Internationally, Oxfam has around 60 experts in water and sanitation, health care and nutrition, on call at all times, ready to travel immediately to any emergency to share their knowledge and skills with local people.
And because it takes time for public donations to an emergency to start arriving, Oxfam maintains a Disaster response fund, ensuring that work can get underway immediately.
Oxfam also has the largest store of life-saving equipment in the world; equipment worth over NZ$4 million. Much of this equipment has been specially designed for use in emergency situations — that's equipment like the Oxfam bucket and water tank, which are now used as standard by relief agencies around the world.
The Oxfam bucket
Phool Abbasi drinks water from an Oxfam
bucket in a camp for people made homeless
by the Pakistan earthquake in 2005.
Until 1997, Oxfam used jerry cans to supply people with clean, safe water during an emergency. They were bulky, expensive to transport, and if the lid was lost, the water could become contaminated.
Gathering feedback from health workers, water engineers, and people living in refugee camps, Oxfam developed its own bucket, paying attention to even the tiniest details. For example, the moulding process leaves a small, sharp pimple on the bottom of normal buckets.

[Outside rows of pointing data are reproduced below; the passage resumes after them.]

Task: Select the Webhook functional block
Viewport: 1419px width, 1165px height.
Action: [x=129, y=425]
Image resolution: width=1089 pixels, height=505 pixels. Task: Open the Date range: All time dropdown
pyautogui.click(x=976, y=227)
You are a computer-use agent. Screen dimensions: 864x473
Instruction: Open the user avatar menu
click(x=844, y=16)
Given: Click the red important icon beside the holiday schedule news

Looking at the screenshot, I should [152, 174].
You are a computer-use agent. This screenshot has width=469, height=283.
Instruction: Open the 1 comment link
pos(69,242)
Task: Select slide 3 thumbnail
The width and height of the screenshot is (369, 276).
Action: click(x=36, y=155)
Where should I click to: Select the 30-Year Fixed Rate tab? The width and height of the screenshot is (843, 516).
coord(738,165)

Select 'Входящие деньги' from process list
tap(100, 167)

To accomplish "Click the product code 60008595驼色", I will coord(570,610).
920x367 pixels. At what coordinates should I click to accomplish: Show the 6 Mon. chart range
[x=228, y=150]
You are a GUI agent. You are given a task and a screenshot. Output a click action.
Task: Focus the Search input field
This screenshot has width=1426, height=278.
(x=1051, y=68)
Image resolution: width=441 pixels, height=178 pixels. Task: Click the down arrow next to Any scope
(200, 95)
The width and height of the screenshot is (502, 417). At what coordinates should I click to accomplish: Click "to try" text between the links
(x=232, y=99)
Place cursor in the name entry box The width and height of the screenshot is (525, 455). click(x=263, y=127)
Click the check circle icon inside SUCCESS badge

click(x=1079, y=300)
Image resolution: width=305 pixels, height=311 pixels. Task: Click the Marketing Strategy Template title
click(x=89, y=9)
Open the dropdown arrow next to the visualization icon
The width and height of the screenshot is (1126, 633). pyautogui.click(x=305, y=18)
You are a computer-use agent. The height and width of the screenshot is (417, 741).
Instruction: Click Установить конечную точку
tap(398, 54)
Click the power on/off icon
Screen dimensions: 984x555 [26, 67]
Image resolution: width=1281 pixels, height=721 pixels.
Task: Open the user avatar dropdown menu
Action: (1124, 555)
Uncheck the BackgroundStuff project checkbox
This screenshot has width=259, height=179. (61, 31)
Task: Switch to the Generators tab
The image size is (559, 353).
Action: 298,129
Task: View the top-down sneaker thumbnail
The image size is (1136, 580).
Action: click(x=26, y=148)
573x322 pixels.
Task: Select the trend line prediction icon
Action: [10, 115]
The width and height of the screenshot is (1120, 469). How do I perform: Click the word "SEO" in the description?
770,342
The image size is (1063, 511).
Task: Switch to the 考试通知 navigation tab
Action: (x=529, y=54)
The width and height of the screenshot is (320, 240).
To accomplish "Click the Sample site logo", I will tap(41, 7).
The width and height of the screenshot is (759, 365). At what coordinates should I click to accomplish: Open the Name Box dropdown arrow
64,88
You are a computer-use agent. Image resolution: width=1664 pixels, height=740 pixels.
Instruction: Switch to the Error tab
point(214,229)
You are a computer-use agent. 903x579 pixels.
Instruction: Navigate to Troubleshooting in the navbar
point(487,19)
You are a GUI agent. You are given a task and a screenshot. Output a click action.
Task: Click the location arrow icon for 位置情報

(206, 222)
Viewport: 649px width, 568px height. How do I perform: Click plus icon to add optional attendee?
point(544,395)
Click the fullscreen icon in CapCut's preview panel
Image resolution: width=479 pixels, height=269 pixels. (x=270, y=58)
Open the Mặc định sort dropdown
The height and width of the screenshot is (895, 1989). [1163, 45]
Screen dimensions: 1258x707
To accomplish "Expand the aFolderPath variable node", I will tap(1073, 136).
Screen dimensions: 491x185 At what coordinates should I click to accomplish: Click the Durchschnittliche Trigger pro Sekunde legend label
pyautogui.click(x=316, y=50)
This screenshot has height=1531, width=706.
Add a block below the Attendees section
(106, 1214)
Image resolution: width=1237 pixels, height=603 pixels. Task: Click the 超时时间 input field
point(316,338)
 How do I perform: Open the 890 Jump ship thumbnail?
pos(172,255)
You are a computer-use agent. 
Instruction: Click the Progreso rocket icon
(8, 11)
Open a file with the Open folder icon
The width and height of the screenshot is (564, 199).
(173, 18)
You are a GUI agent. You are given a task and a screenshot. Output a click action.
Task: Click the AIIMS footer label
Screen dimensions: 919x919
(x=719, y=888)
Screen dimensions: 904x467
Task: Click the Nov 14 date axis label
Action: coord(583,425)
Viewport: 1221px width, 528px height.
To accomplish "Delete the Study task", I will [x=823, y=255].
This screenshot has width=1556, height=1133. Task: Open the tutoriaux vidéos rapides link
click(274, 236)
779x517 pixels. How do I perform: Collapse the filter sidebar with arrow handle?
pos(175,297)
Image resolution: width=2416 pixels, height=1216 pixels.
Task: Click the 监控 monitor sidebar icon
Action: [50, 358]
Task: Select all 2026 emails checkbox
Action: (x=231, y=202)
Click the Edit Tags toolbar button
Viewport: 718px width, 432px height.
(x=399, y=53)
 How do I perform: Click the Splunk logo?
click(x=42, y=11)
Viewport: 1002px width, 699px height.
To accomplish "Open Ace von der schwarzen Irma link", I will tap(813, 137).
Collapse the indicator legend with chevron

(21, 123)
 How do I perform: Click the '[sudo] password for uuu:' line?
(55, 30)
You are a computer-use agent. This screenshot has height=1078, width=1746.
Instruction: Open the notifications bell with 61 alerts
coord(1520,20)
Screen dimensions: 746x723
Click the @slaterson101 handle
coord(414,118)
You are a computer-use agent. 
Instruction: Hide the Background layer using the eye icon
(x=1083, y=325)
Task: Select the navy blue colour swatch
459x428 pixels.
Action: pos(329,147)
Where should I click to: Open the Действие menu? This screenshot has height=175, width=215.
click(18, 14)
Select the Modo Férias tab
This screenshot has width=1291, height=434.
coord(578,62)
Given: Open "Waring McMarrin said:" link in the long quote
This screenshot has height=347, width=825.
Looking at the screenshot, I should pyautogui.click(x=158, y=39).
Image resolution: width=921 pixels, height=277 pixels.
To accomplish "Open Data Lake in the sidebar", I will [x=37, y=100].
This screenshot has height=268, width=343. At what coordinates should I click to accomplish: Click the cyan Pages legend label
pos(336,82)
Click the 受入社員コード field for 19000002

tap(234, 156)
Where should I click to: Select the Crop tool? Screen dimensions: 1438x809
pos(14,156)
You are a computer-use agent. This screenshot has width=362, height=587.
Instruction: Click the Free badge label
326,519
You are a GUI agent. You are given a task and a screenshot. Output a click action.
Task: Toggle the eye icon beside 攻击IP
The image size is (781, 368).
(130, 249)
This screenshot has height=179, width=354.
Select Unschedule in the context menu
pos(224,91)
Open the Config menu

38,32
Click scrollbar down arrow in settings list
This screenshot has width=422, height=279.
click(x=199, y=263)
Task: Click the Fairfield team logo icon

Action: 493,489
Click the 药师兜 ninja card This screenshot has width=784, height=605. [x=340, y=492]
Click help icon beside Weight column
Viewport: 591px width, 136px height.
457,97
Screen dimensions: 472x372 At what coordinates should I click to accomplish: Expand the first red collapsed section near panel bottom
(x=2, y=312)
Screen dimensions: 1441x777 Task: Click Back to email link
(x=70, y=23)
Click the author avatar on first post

But on the Oxfam bucket, this pimple has been removed – an essential, but easily- overlooked consideration in countries where loads are usually carried on the head.
The bucket is also moulded from plastic that doesn’t deteriorate in sunlight so it lasts longer than other containers.
One of Oxfam’s 70,000-litre tanks can provide 4,666 people with enough water for one day. The specially designed water tank has become the standard for use in emergencies. Constructed from corrugated iron with a rubber lining, each tank is fully self-contained, easy to transport, and strong enough to withstand harsh environments. The tanks are designed to be quick and easy to assemble, and can be put together on the spot, with a little guidance from Oxfam staff.